- Opening Delimiter -

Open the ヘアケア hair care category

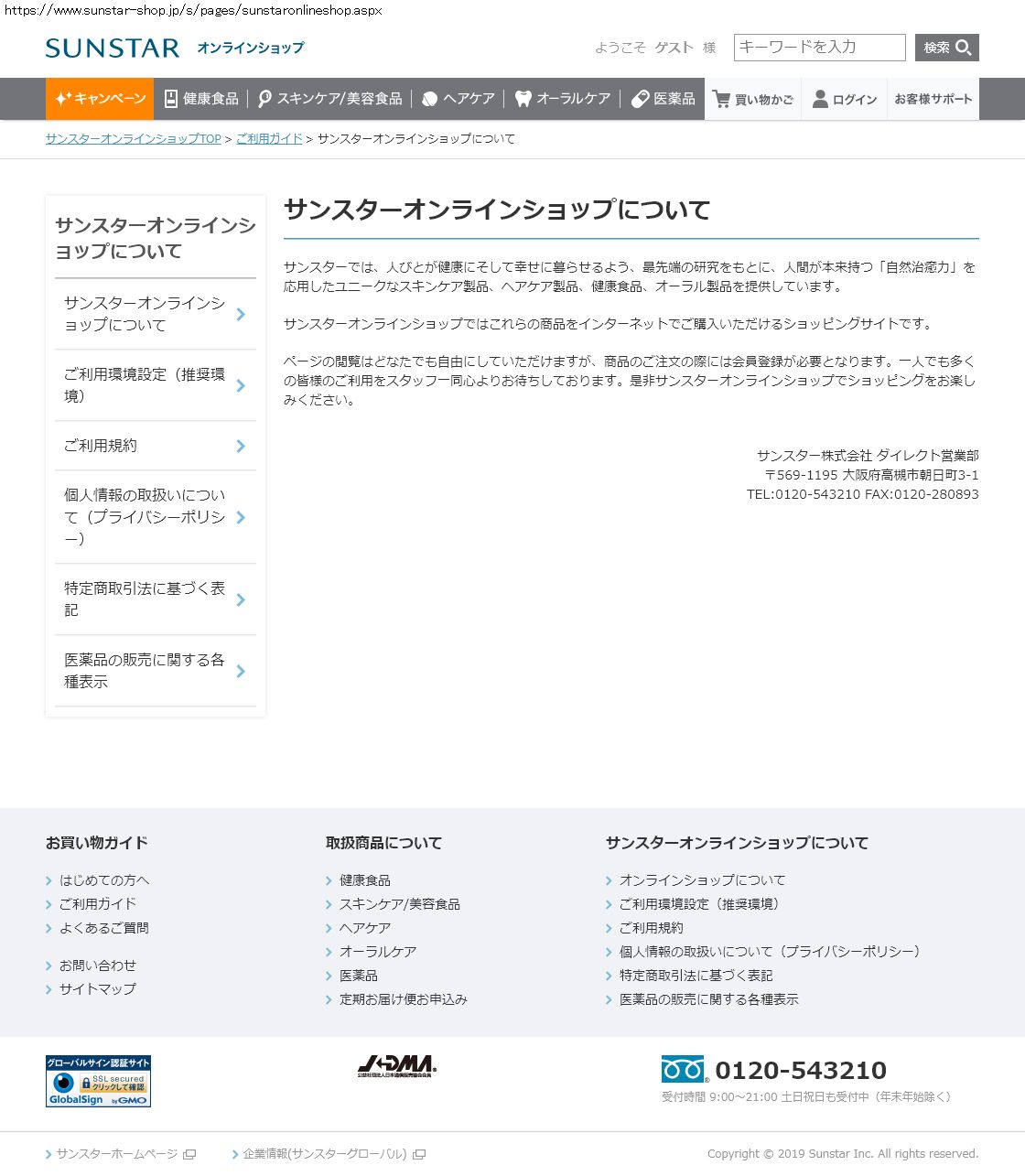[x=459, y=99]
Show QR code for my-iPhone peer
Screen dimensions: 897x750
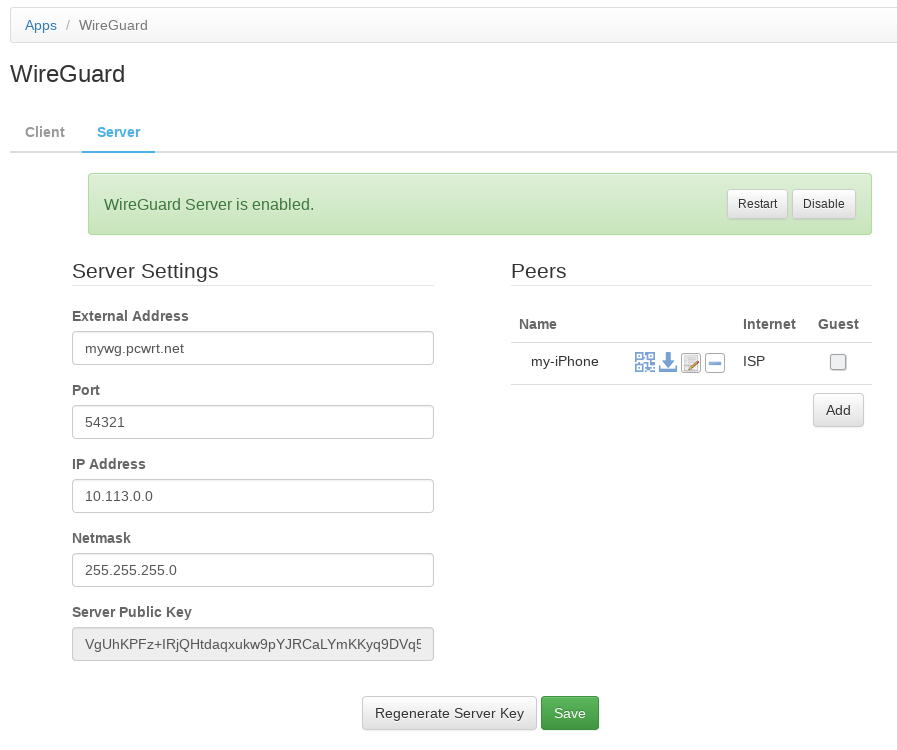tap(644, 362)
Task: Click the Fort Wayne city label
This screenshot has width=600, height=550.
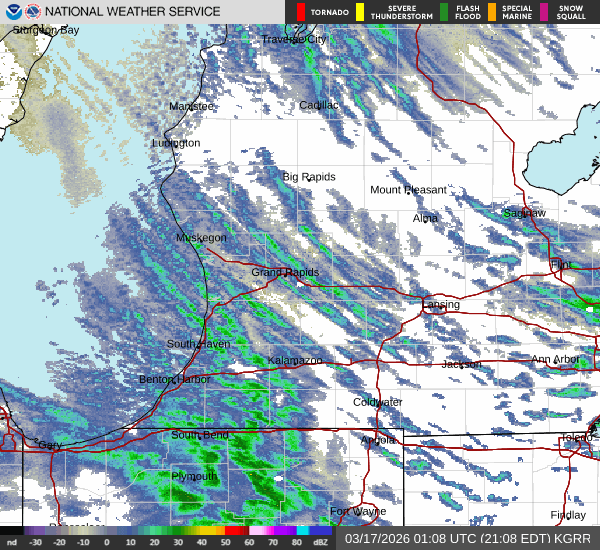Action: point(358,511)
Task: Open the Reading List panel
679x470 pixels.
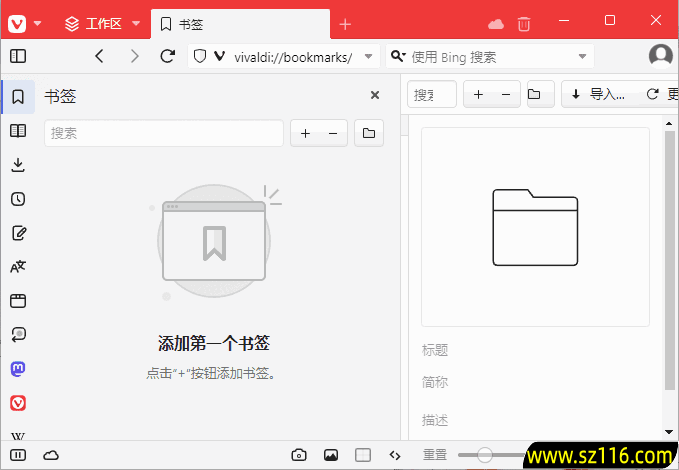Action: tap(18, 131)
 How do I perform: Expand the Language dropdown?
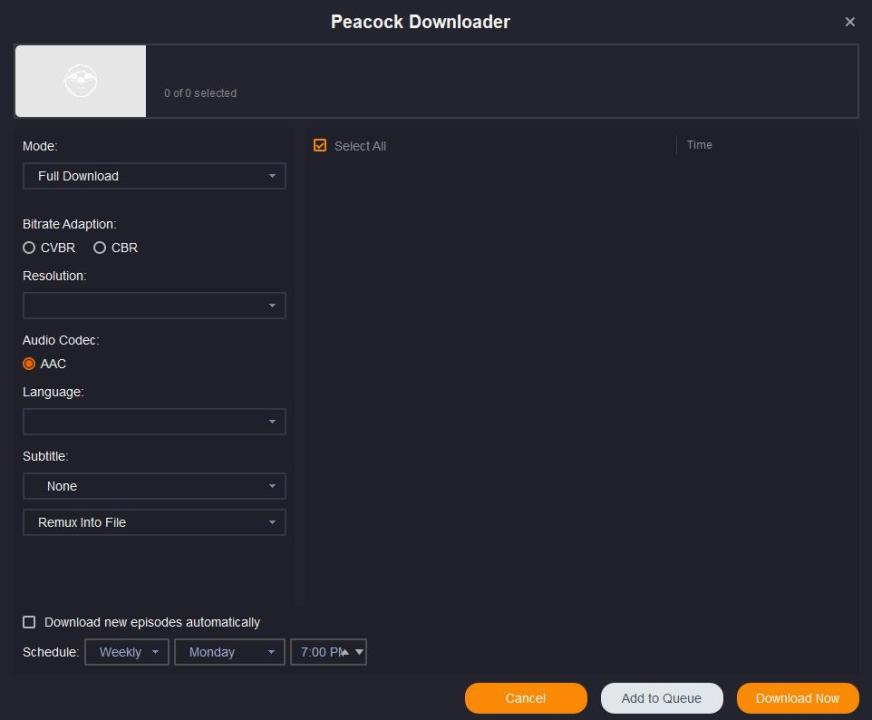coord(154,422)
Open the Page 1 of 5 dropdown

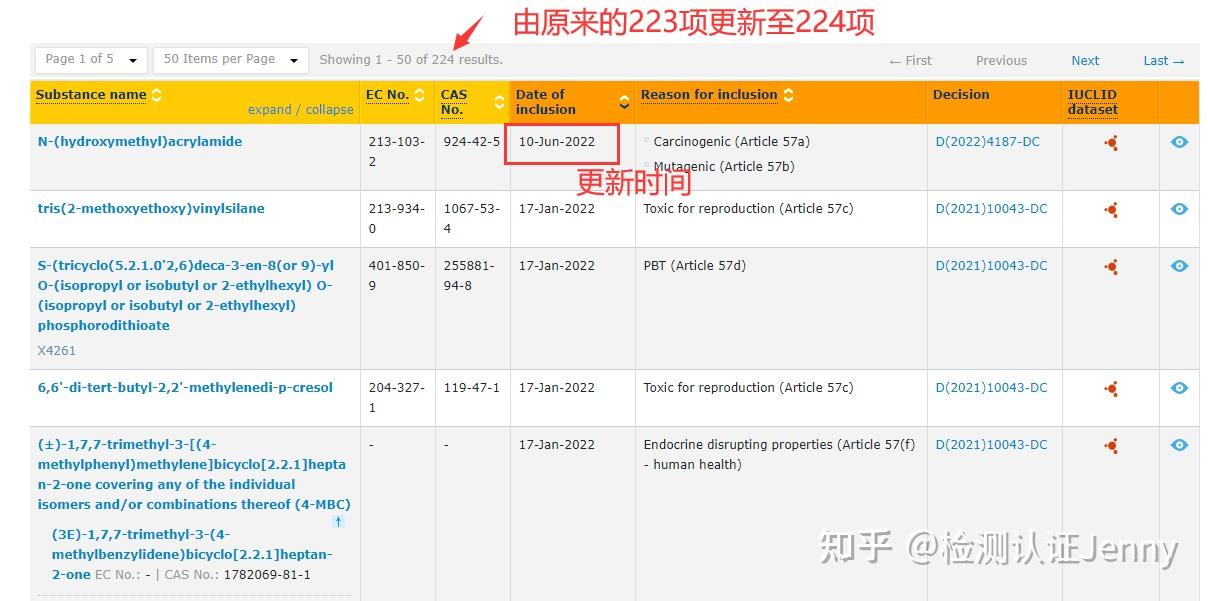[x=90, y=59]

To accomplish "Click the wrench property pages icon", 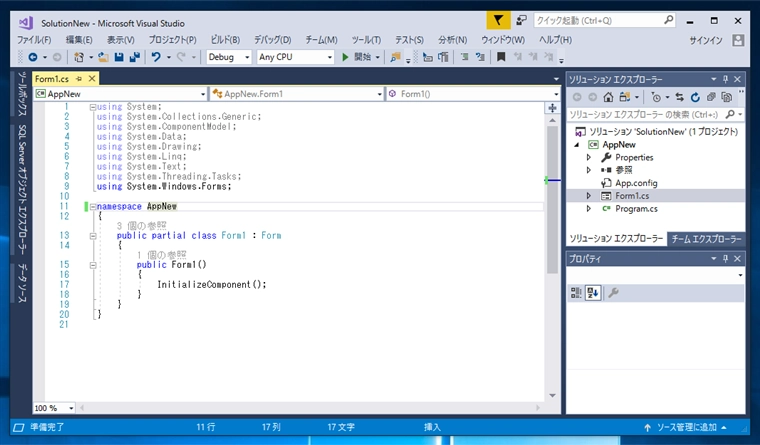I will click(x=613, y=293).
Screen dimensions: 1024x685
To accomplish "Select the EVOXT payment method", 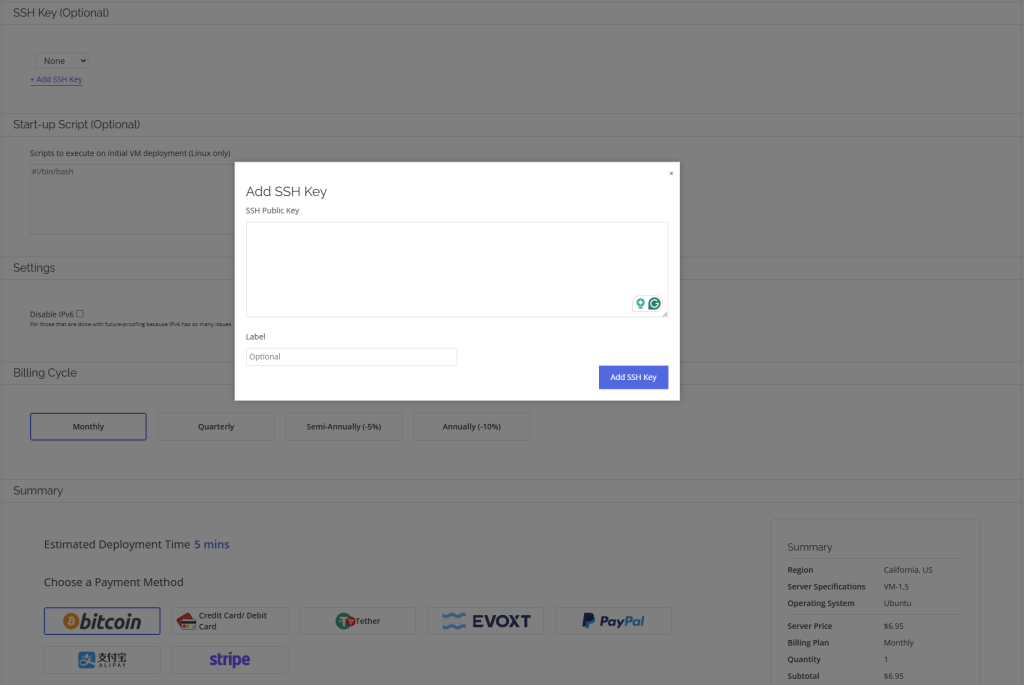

- Closing Delimiter -

→ Exercise prompt: Look through the material and find each line that includes "Task", then copy it.

→ Result of this exercise:
Task: Click the Fort Wayne city label
Task: Open the Reading List panel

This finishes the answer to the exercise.